O que esperar de 2016 após os ajustes na economia? Vem surpresa boa por aí – Parte 4
Quinta, 24 de Dezembro de 2015

A primeira é a pizza. O Executivo e o Legislativo chegariam a algum acordo que garantisse o ajuste fiscal em troca de algum tipo de “imunidade” aos investigados nos escândalos de corrupção tanto do Executivo quanto do Legislativo, incluindo membros do governo e da oposição. O custo para o país de não apenas perder a oportunidade de acabar com a cultura de aceitação de corrupção, mas ainda reforçá-la, seria altíssimo a médio e longo prazos. Em curto prazo, no entanto, isto destravaria a economia, permitindo que, pela primeira vez desde 2011, as perspectivas de crescimento para os anos seguintes fossem melhores do que nos anos anteriores.

O que torna a possibilidade acima menos provável é que para que ela se materializasse faltaria combinar com os russos. Ela só seria possível se o Judiciário, que tem se mantido razoavelmente insulado das pressões políticas, fosse controlado ou cooptado.

Sobra a segunda alternativa: a crise atual continua e se agrava ao longo do início do ano que vem, com alta na taxa de desemprego e uma queda ainda maior na popularidade e redução da base de apoio político da Presidente, tornando sua sustentação no cargo impossível. É bom lembrar que o ex-presidente Collor não caiu apenas em função de denúncias de corrupção, mas por ter popularidade de um dígito e ver seus aliados gradualmente abandonando-o, como acontece com o atual governo. Neste caso, um novo presidente – tanto no caso do vice-presidente Michel Temer assumir, quanto no caso de novas eleições acontecerem – provavelmente teria uma base política mais sólida, o que criaria condições para finalizar o ajuste fiscal, retomar a confiança e o crescimento.

O desempenho econômico brasileiro no triênio 2014-2016 – com uma média esperada de contração do PIB de 1,6% a.a. – será o segundo pior dos últimos 115 anos. Em todas as outras vezes que houve uma contração do PIB significativa, ela foi seguida de um crescimento bastante acelerado nos anos seguintes.

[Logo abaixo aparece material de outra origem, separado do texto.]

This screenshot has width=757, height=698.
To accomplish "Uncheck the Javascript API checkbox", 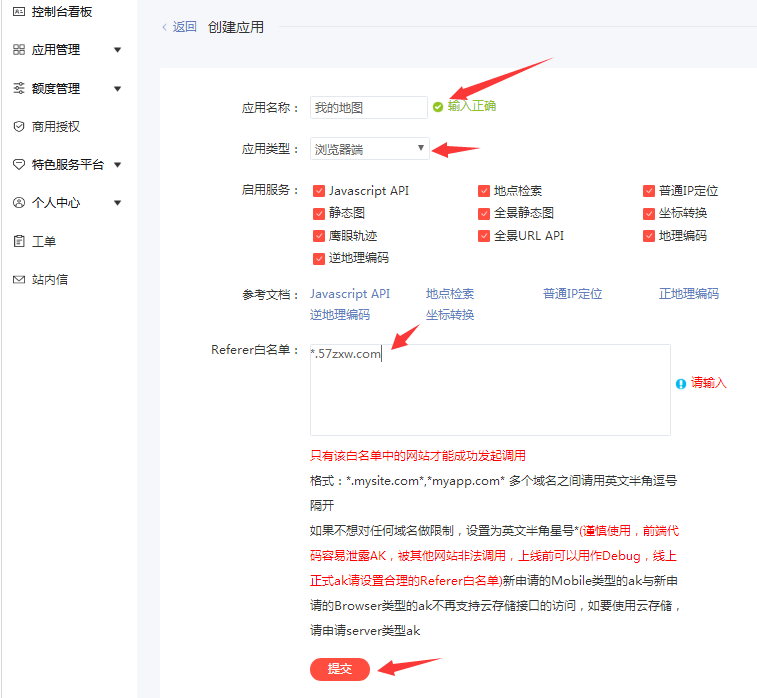I will (319, 191).
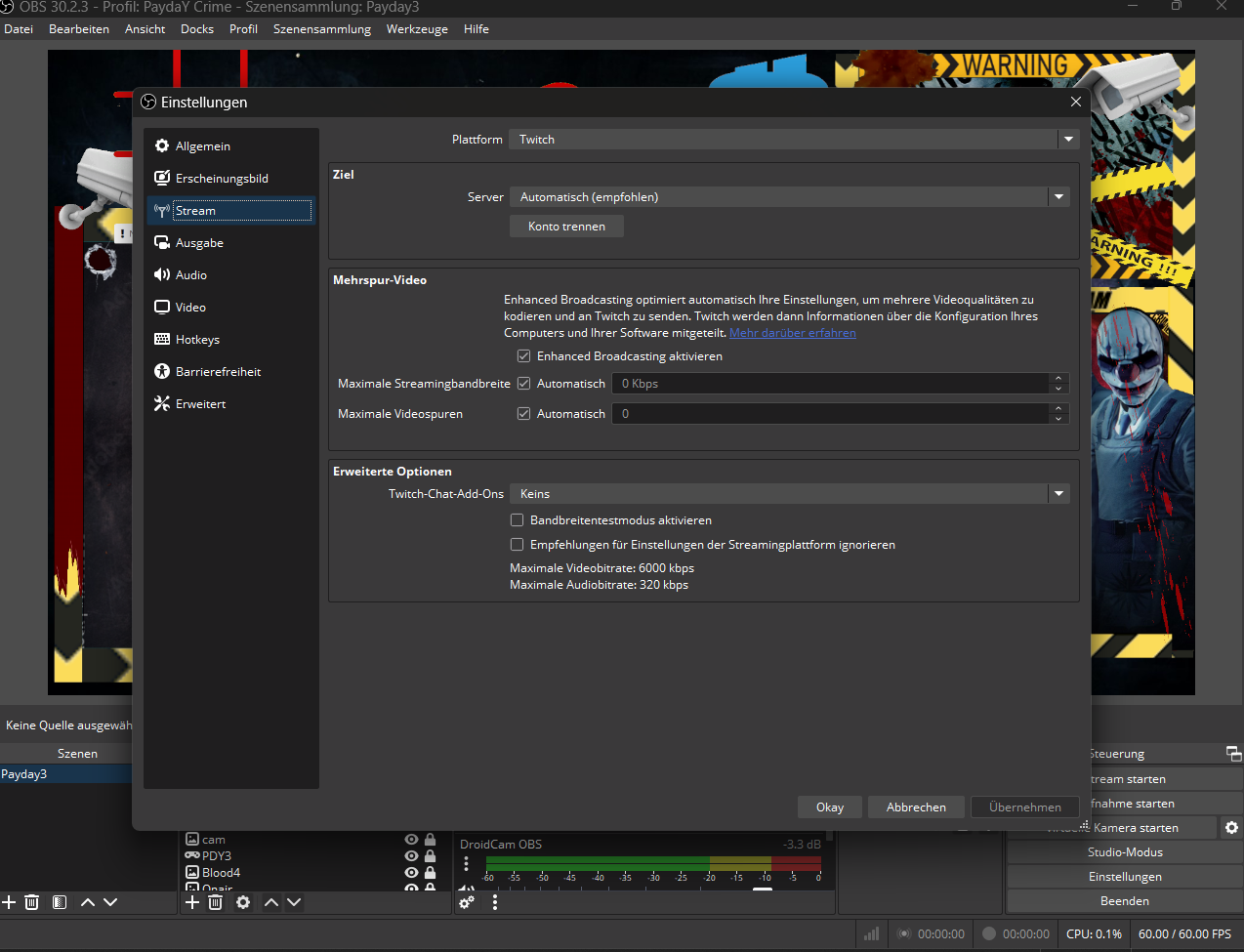1244x952 pixels.
Task: Open the Plattform dropdown showing Twitch
Action: [793, 140]
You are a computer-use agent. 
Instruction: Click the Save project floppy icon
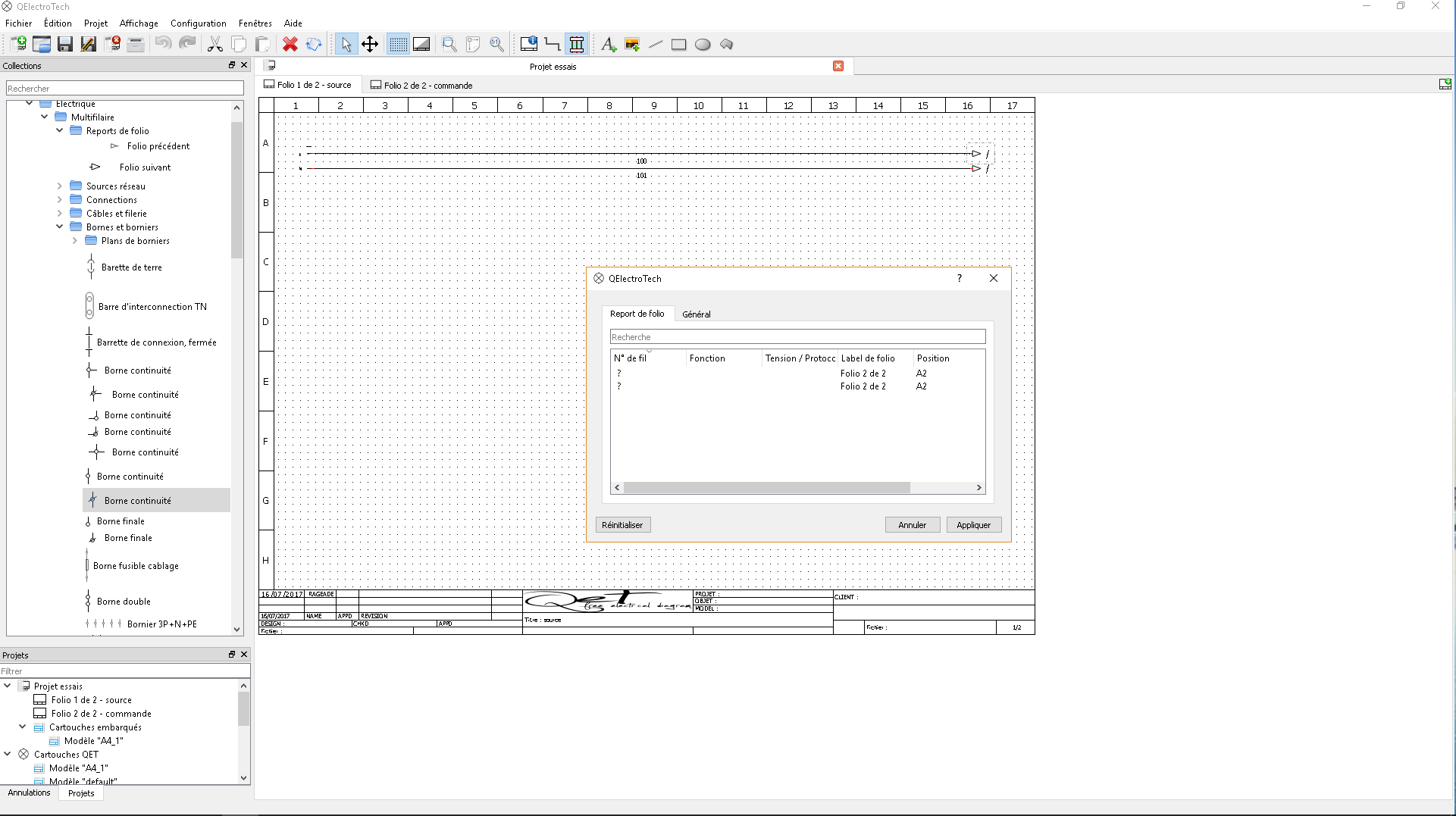pos(65,45)
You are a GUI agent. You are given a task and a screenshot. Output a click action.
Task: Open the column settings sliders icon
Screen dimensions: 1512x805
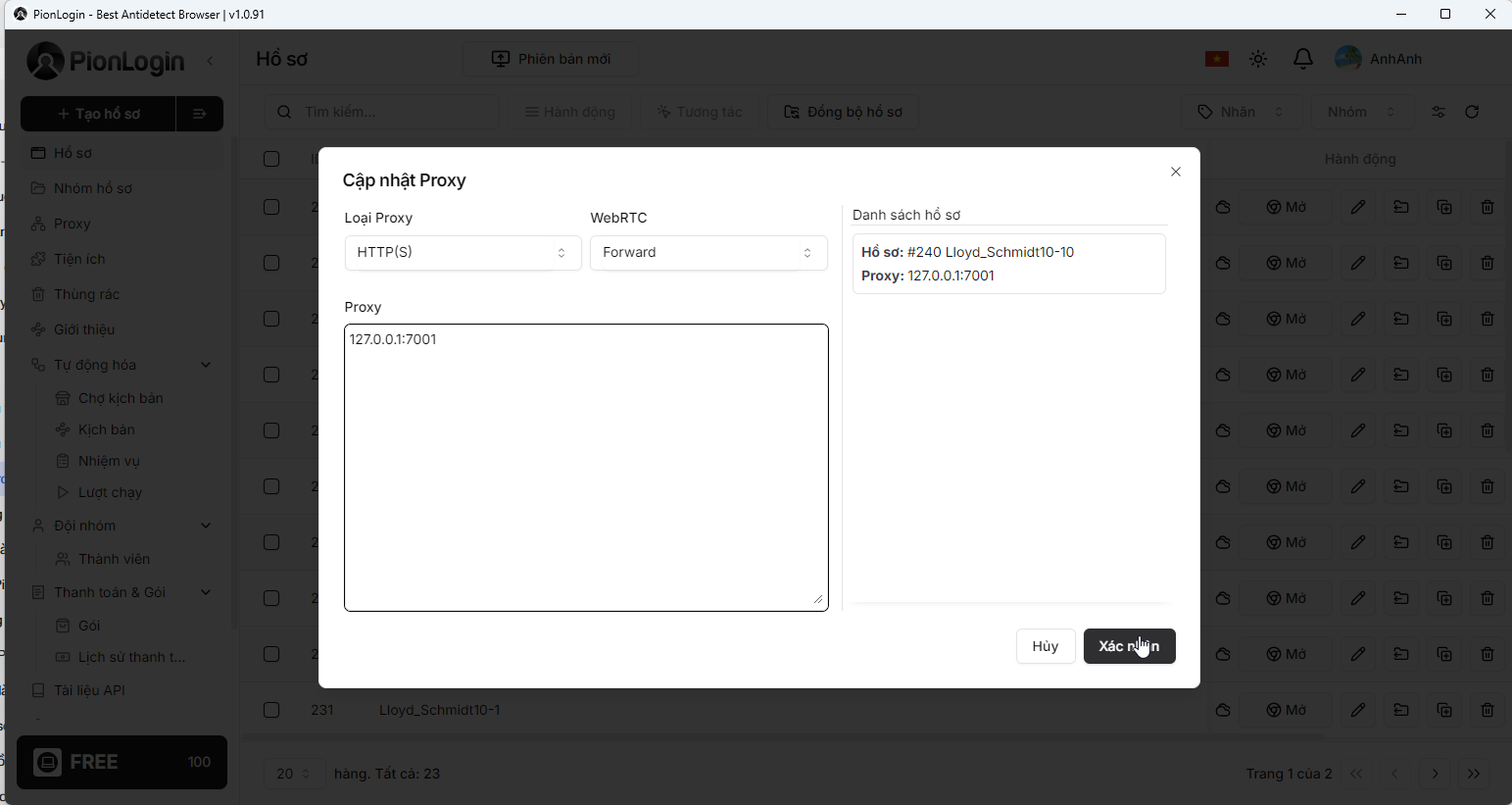click(1439, 112)
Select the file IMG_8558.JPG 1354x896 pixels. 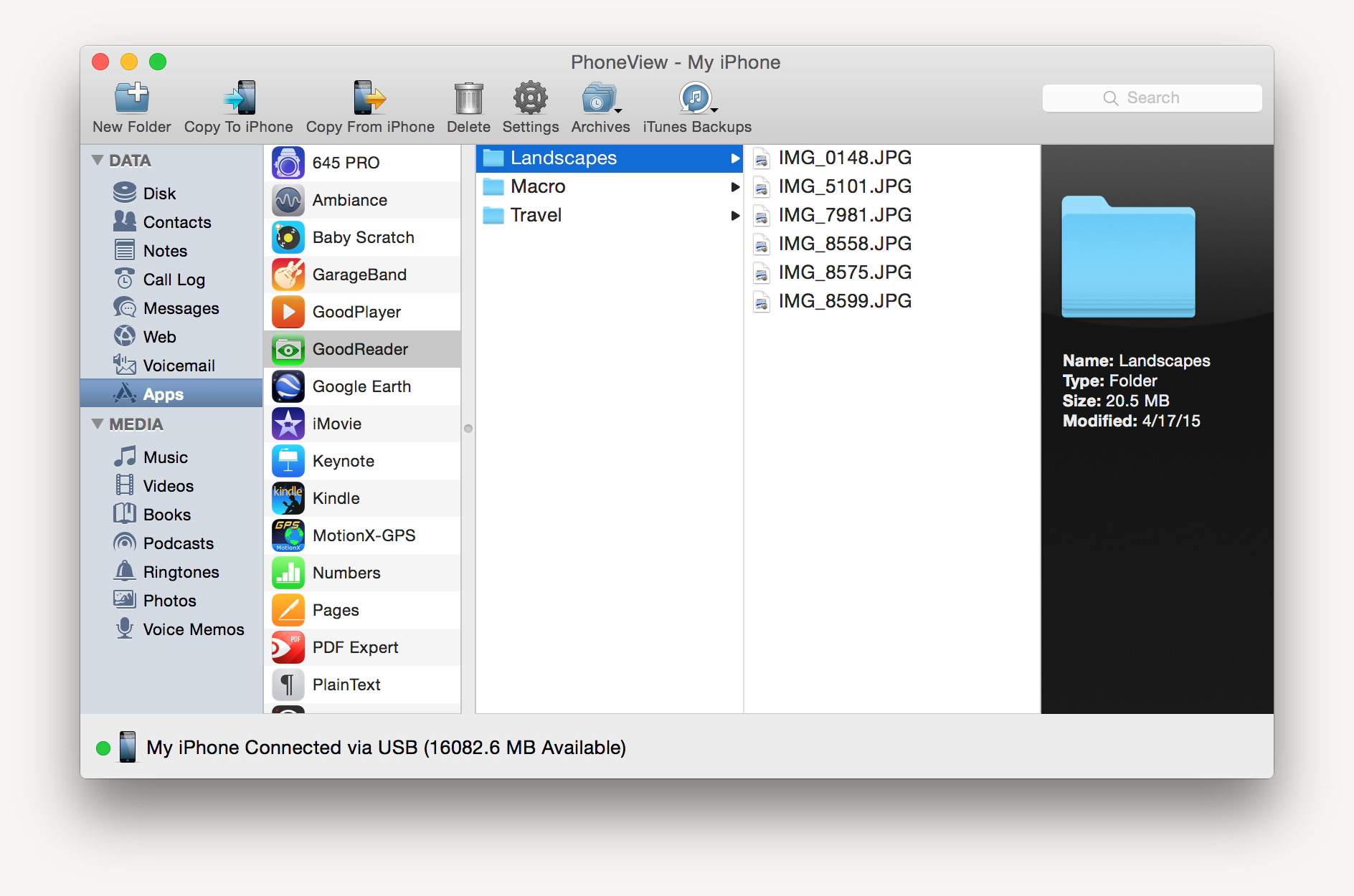(844, 244)
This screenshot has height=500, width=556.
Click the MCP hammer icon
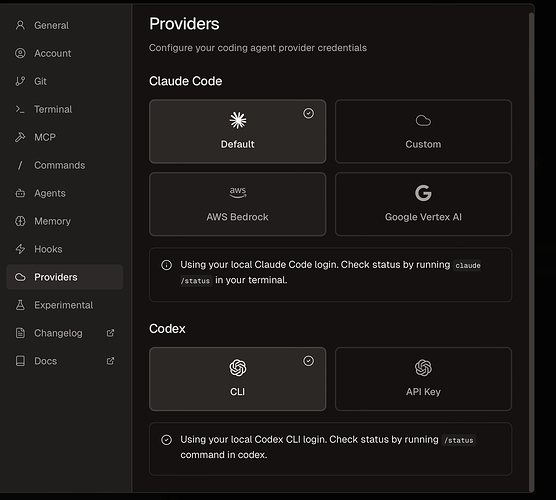tap(20, 137)
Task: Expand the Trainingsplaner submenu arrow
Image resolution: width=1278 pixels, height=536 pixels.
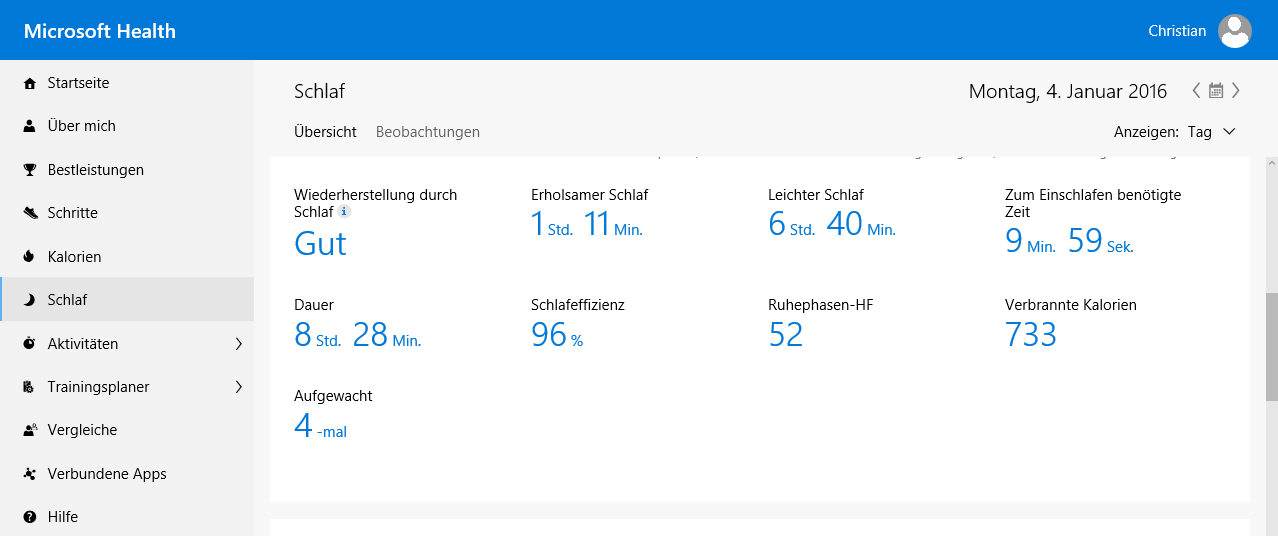Action: click(238, 387)
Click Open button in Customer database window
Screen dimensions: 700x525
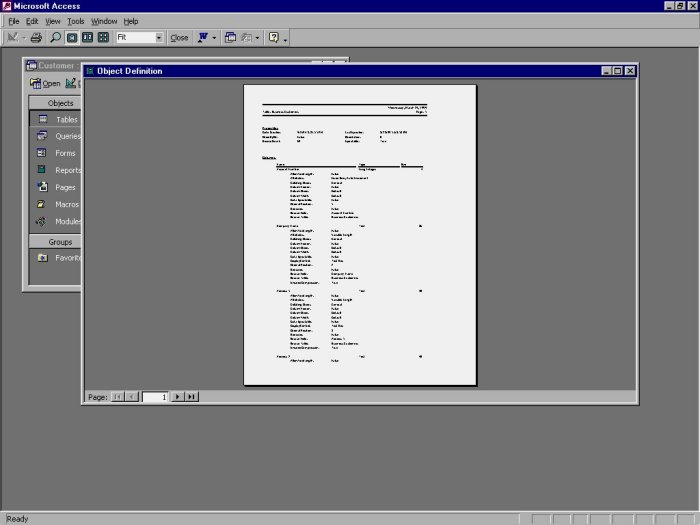click(45, 83)

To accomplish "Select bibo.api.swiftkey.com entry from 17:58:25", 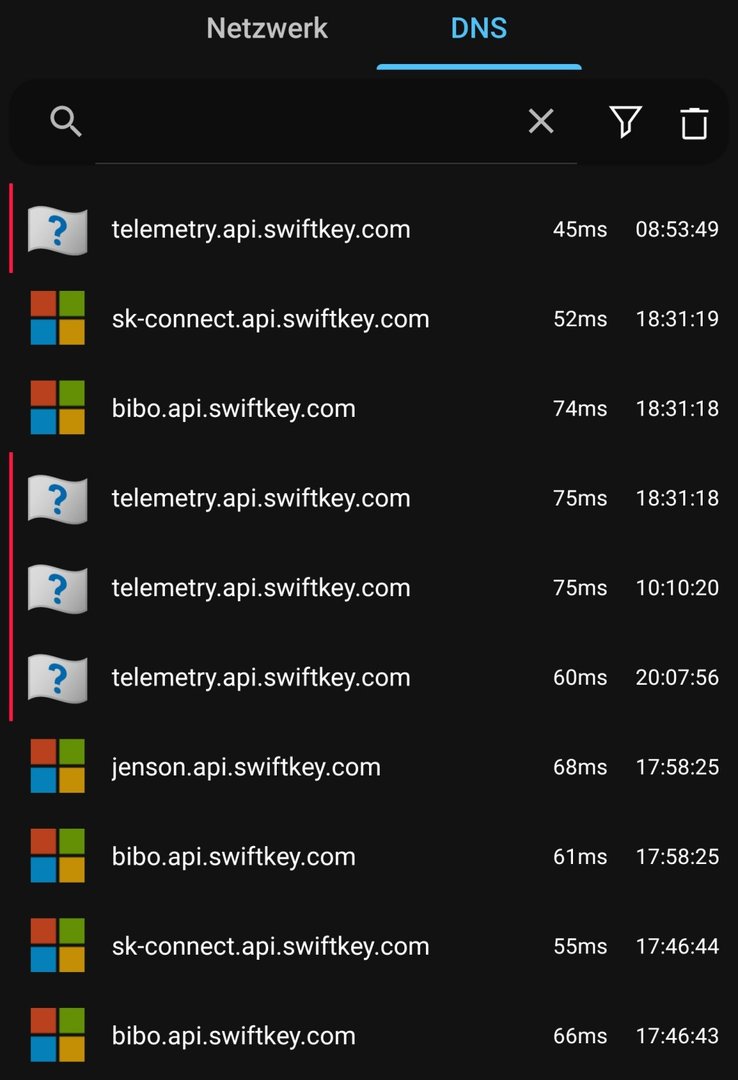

Quase ninguém espera isso desta vez. As projeções trimestrais para o PIB da maioria dos analistas indicam PIB em queda até o primeiro trimestre do ano que vem, seguido de estagnação por quase dois anos depois disso. A história econômica brasileira e internacional sugere que a queda do PIB nos próximos trimestres pode ser até ser intensa e durar mais do que projetam hoje os analistas, mas uma vez resolvidos o buraco fiscal e a crise política e retomada a confiança na economia brasileira, a recuperação, quando acontecer, deve ser muito mais forte do que a projetada hoje. Como no período anterior ao início do governo Dilma, ao menos por alguns anos, as surpresas econômicas devem voltar a ser positivas e o crescimento deve acelerar-se, ao invés de desacelerar-se.

Eu não sou o único vendo que as expectativas e econômicas de longo prazo e, por consequência os preços dos ativos no Brasil, tornaram-se excessivamente pessimistas. Para aproveitar as oportunidades de negócios que estas surpresas positivas trarão, de uma semana para cá, três empresas estrangeiras fizeram investimentos bilionários no país. No setor de cosméticos, a francesa Coty comprou parte das operações da Hypermarcas. No setor de comunicação, a americana Omnicom comprou o Grupo ABC. Na aviação, os chineses da HNA compraram a Azul.